We remember learning about terrorists who also attacked the Pentagon with a third plane, and hearing about passengers who bravely resolved "Let's roll" and foiled the attack by a fourth plane terrorists had commandeered.
The events of 9/11 are branded in our collective memories. The anniversary resurrects a pain that binds us together. Thousands of innocent citizens were murdered, and the attacks had a widespread effect on our nation -- an effect that remains with us still today.
In the days and weeks afterward, a resurgence in patriotism took place. Demand for American flags outpaced supply. The Sioux Falls Argus Leader published a full-page, full-color American flag, and my 85-year-old father cut it out and taped it to his farmhouse window, facing outward.

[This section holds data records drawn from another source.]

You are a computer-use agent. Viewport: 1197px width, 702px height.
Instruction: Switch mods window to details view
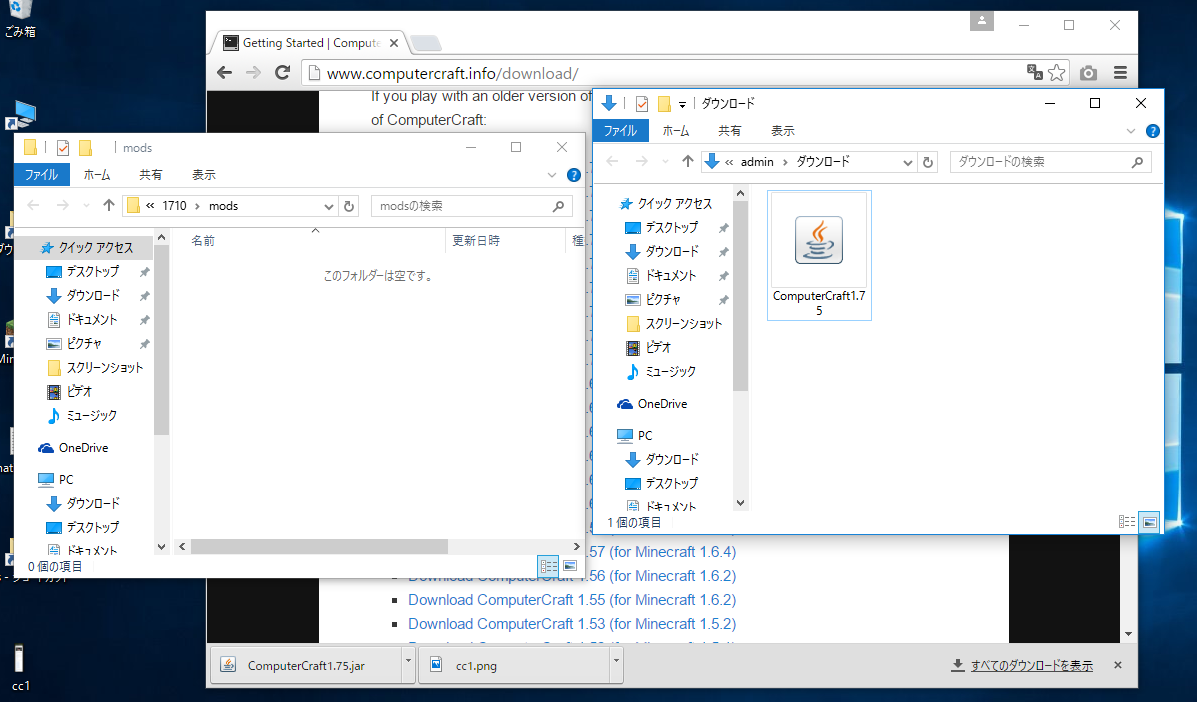point(548,566)
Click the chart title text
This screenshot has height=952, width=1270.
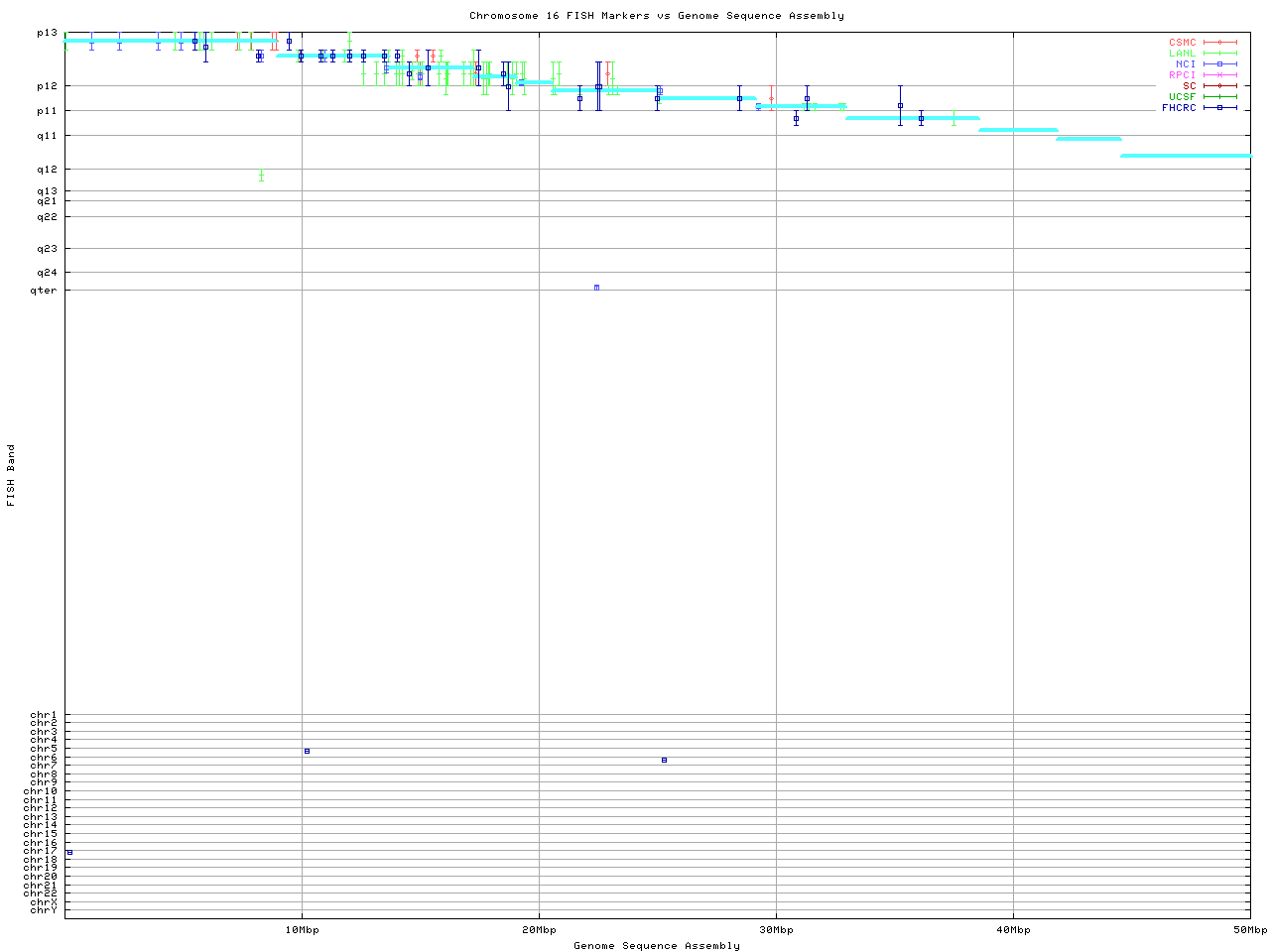656,16
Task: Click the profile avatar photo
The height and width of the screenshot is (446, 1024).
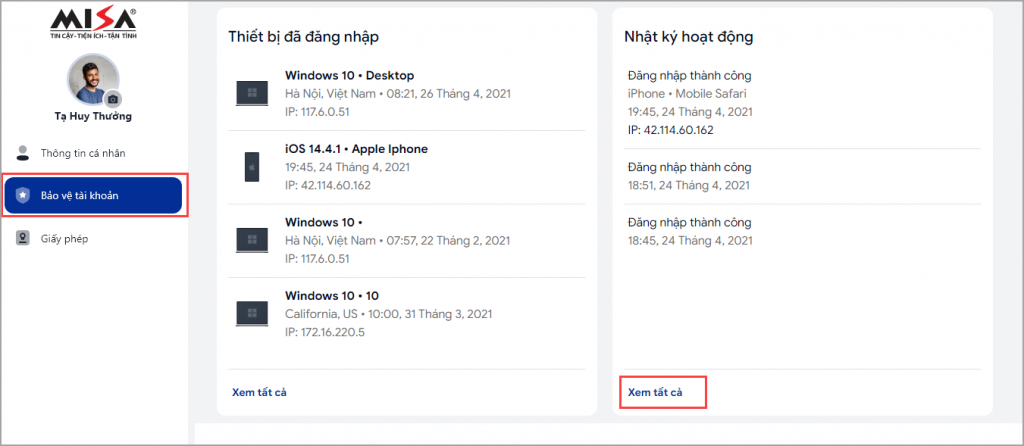Action: coord(93,80)
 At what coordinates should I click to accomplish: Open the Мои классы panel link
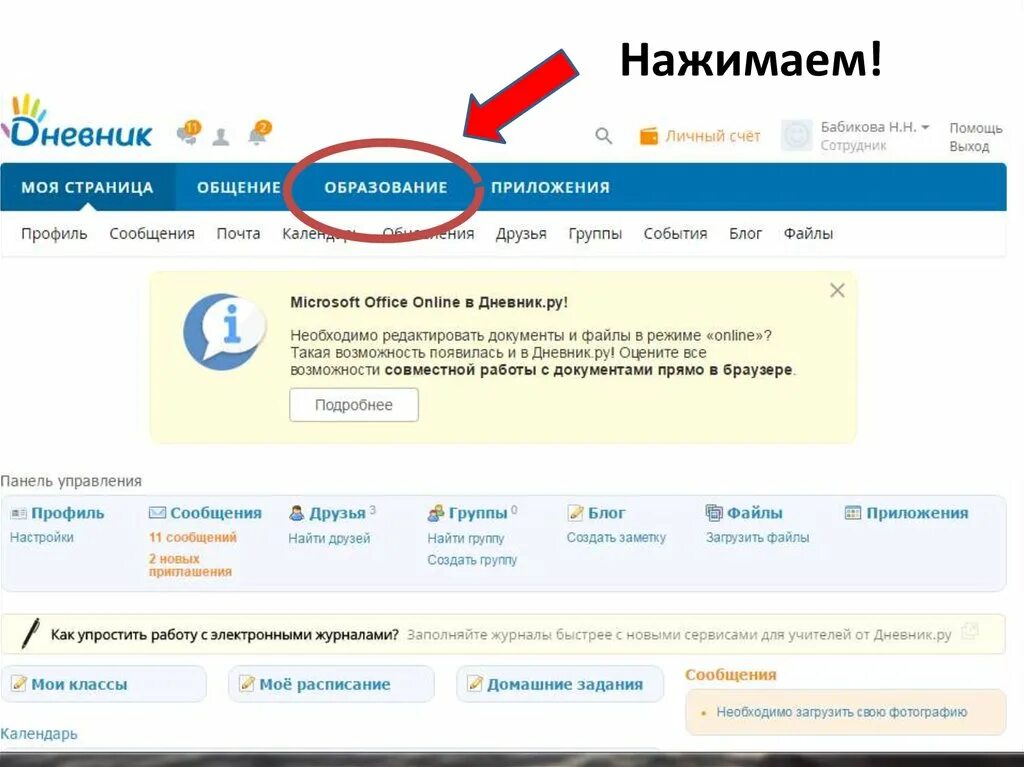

Even the most jaded among us no longer scoffed at patriotism. We were angry at the injustice of
this crime against our nation. We drew together in the face of a common threat.
Weeks after the events of Sept. 11, 2001, my wife, Linda, came upon a disposable camera that had been left in a drawer at home. She didn't remember its origin or where the pictures were taken, but Linda had the film developed. When the prints came back, we remembered. Three months earlier, Linda and I had taken our three children on a vacation trip, including a few days in New York City. Among pictures of Times Square, the Statue of Liberty, and Ellis Island, was a photograph Linda took of me and our three children on the viewing deck at the top of the World Trade Center.
Looking at those pictures made me realize how innocent we were. On that fateful Sept. 11, 2001, there were no tourists on the viewing deck because it had not yet opened when the tower was attacked. Still, the photograph was a reminder of all the innocent lives taken by the terrorists who attacked us that day -- from workers in the towers, to first responders who died in the collapses, to military personnel at the Pentagon, to those brave souls in United Airlines Flight 93.
Our family's photos from the World Trade Center remind us of much more, too. They remind us of a time when our nation came together to hurt, to grieve, and to heal. As we face grave challenges in our nation, we should all remember the sense of purpose and patriotism we felt in the days after 9/11. That is the most fitting way to honor the memory of those who lost their lives on that day.